- [Exercise instructions] Skip all lines in the entries below that come before the one containing "Where should I click to: Select". Repeat that line and the rest exactly.
== Segment start ==
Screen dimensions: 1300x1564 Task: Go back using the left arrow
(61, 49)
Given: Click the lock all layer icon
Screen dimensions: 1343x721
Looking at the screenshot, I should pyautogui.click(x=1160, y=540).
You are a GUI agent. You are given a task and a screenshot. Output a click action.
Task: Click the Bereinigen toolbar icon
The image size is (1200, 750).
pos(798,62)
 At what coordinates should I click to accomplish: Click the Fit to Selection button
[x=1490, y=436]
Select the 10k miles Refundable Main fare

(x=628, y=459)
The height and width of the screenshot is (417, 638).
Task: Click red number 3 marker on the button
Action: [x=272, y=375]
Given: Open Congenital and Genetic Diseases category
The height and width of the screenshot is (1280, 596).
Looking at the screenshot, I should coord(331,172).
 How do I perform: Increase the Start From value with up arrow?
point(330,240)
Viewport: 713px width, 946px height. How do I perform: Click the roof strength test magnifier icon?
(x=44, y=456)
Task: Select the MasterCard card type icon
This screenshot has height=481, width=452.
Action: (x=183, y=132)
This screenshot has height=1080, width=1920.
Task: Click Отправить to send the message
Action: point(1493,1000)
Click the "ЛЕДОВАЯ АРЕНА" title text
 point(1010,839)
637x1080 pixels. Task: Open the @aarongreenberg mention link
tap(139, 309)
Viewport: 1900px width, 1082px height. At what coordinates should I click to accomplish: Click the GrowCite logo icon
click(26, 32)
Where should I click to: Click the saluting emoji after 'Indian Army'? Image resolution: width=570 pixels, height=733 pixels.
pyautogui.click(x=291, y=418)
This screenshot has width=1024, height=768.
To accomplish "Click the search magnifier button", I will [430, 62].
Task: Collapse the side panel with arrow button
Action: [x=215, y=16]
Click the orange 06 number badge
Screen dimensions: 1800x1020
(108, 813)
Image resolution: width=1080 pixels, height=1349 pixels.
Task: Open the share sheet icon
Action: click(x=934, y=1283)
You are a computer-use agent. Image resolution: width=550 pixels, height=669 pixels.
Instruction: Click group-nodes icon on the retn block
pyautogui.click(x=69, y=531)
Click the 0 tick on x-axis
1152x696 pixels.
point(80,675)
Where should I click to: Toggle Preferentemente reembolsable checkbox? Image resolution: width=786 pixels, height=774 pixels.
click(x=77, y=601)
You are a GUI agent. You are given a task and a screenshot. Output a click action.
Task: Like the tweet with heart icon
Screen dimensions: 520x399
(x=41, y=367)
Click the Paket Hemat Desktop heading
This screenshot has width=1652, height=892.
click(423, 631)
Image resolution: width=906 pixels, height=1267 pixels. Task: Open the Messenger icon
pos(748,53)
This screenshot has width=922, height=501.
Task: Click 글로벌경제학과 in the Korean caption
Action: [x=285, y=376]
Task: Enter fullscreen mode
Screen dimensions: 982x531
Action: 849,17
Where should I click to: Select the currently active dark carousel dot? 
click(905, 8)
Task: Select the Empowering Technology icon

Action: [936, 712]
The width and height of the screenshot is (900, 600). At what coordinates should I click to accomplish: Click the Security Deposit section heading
== Segment end ==
- [Written answer]
Where should I click to: Select the currently active dark carousel dot? 
click(905, 8)
Task: Select the Empowering Technology icon

Action: [936, 712]
The width and height of the screenshot is (900, 600). At what coordinates should I click to accomplish: Click the Security Deposit section heading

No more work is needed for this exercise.